STATED EXERCISE ▸ Please find each line in the listing below that contains the word "Task" and copy those lines.

Listing for finding displayed items:
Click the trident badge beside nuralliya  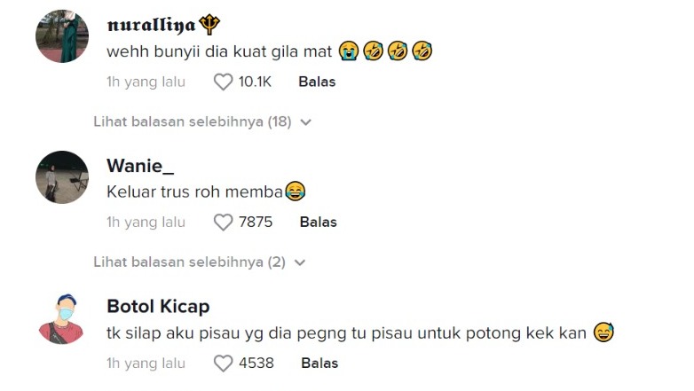[211, 25]
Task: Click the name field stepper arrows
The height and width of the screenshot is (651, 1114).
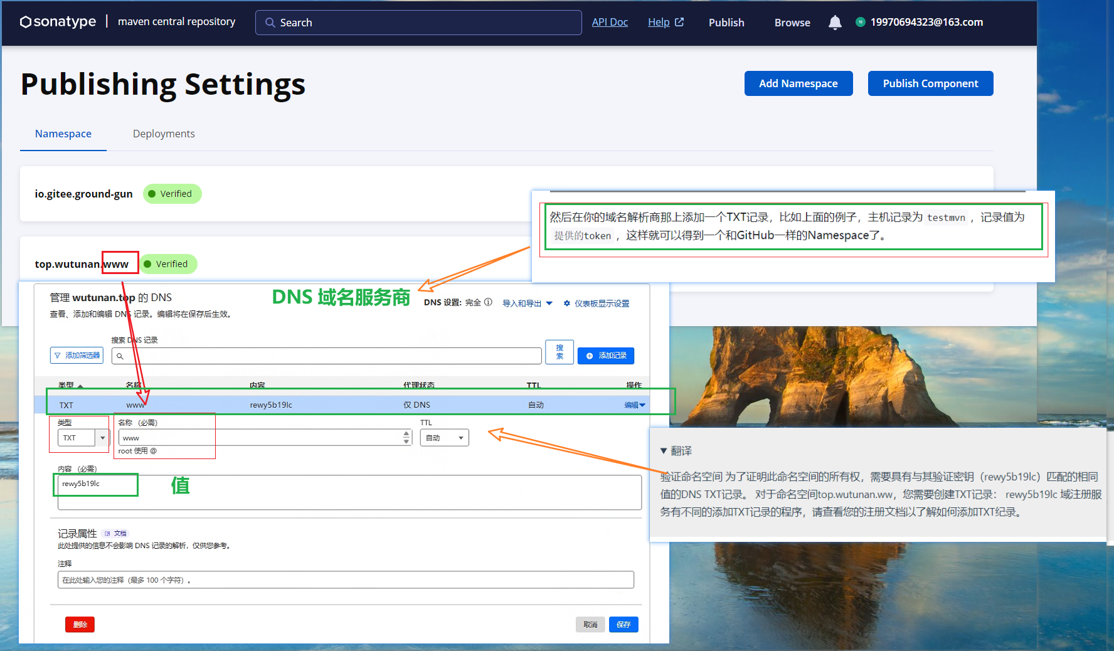Action: click(406, 438)
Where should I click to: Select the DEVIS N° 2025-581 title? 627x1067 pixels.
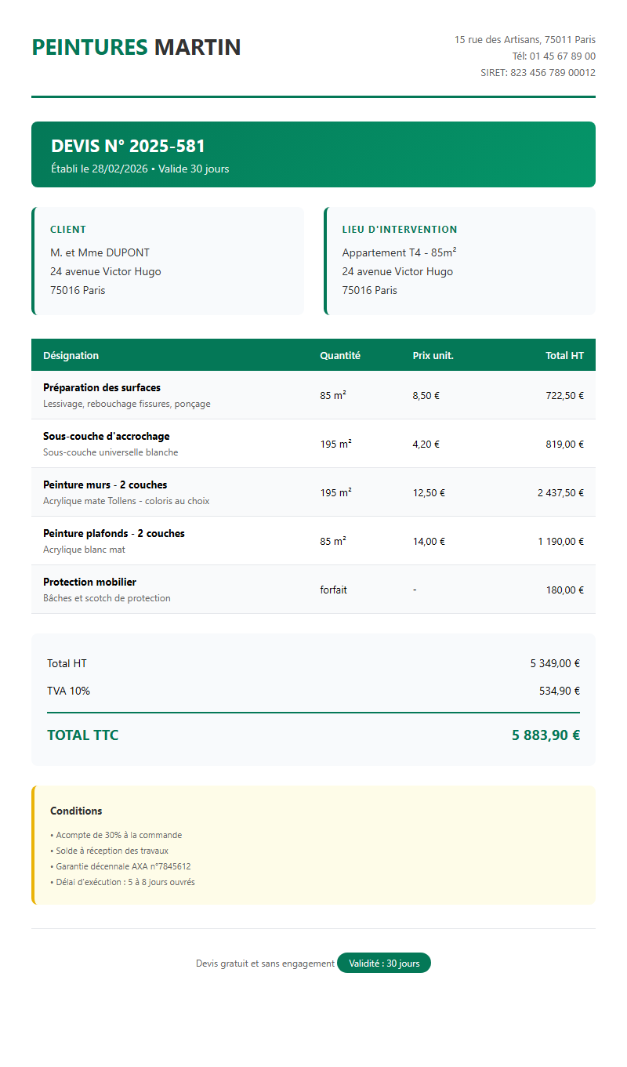tap(128, 146)
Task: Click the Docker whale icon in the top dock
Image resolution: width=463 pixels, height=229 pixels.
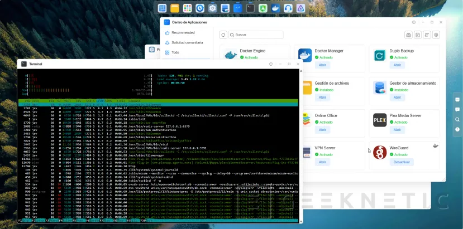Action: [275, 8]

ANSWER ▸
Task: Click the name field stepper arrows
Task: Click the Docker whale icon in the top dock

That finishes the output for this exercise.